The day was already a significant one. For the archduke, it marked his wedding anniversary and a rare time that the emperor would allow him to be seen in public with his commoner wife, Sophie. But for many Bosnian Serbs, the archduke’s visit to their country – which had been formally annexed by Austria-Hungary in 1908 – was a far less happy occasion.
The plotters
Opposition to the Austro-Hungarian annexation had given rise to the formation of Young Bosnia, a predominantly student revolutionary movement made up mostly of Bosnian Serbs, but also Bosniaks and Bosnian Croats. It was a cohort within this group who plotted the assassination of the archduke.
As Franz and his wife drove through Sarajevo in an open-top car, the plotters were waiting for him. The first two would-be assassins failed to act, but the third, a man named Nedeljko Čabrinović, threw a bomb at the car. The bomb missed its target, however, bouncing off the hood of the archduke’s car and exploding behind it, injuring 20 bystanders.
Afterwards, Čabrinović attempted suicide, first taking a cyanide tablet that proved a dud and then throwing himself into a river only to find it was just four inches deep. He was then caught by an angry mob and almost beaten to death before being taken into custody.
The second assassination attempt
The outraged archduke proceeded to a town hall meeting before setting off to visit the hospitalised victims of Čabrinović’s attack. En route to the hospital, his driver took a wrong turn into Franz Josef Street where another of the plotters, Gavrilo Princip, happened to be sitting in a café.
Princip, a 19-year-old Croat previously rejected from joining Serbian guerrilla bands in the First Balkan War due to his small stature, was determined to prove himself. As the archduke’s car backed out of the street, he seized his chance and opened fire.
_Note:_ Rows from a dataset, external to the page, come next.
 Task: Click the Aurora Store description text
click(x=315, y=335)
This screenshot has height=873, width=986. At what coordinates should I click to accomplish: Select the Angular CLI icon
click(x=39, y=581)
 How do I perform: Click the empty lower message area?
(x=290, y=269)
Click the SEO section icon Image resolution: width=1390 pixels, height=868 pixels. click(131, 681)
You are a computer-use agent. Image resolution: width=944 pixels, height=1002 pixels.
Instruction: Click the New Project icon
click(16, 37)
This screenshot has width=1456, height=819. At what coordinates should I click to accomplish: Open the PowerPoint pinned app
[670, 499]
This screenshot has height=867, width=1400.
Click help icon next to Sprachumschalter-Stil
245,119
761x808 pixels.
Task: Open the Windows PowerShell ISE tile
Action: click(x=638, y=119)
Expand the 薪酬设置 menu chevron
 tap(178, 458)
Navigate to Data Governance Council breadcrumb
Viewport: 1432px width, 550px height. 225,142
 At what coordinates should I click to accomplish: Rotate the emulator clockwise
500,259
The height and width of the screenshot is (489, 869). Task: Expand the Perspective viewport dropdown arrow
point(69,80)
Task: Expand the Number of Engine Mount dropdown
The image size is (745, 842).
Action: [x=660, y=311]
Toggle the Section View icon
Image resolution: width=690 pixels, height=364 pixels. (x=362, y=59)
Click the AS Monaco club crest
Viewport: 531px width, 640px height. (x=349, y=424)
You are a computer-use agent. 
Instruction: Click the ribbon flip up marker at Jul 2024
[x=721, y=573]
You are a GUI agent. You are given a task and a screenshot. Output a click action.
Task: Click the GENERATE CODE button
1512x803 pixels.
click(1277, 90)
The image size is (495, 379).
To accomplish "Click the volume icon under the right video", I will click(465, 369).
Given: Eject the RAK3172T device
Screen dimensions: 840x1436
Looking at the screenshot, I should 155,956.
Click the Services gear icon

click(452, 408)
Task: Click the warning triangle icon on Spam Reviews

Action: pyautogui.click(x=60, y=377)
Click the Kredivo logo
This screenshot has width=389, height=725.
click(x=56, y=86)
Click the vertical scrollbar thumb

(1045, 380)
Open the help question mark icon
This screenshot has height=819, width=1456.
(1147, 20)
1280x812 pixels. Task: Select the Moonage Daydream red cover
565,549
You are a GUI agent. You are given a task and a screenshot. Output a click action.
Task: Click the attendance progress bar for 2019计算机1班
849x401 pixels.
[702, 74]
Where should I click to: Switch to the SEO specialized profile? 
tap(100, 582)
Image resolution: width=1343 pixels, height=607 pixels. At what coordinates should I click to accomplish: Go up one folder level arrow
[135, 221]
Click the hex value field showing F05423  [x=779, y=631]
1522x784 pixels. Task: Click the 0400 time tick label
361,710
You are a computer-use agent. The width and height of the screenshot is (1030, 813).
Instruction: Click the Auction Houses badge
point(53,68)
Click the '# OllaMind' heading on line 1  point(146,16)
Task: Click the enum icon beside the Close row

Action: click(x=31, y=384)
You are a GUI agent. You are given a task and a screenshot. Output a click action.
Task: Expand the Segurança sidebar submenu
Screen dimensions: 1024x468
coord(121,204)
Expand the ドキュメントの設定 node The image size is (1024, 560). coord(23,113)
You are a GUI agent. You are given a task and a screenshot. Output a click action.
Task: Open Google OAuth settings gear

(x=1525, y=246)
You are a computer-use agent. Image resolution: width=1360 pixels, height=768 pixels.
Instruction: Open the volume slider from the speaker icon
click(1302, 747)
Sophie, who was shot first, was struck in the abdomen, while Franz was hit in the neck. As his crying wife lay dying, the archduke cried out to her, “Don’t die darling, live for our children” – but shortly after they were both dead.
The aftermath
Too young to face the death penalty, Princip was tried for the murders and sentenced to 20 years in prison. He died in 1918 from a combination of malnutrition and tuberculosis.
Meanwhile, although the 19-year-old and his fellow conspirators attempted to deflect blame for the killings away from Serbia, the assassination of the archduke was viewed as a provocation by the Austro-Hungarians. Exactly one month later, the empire declared war on Serbia.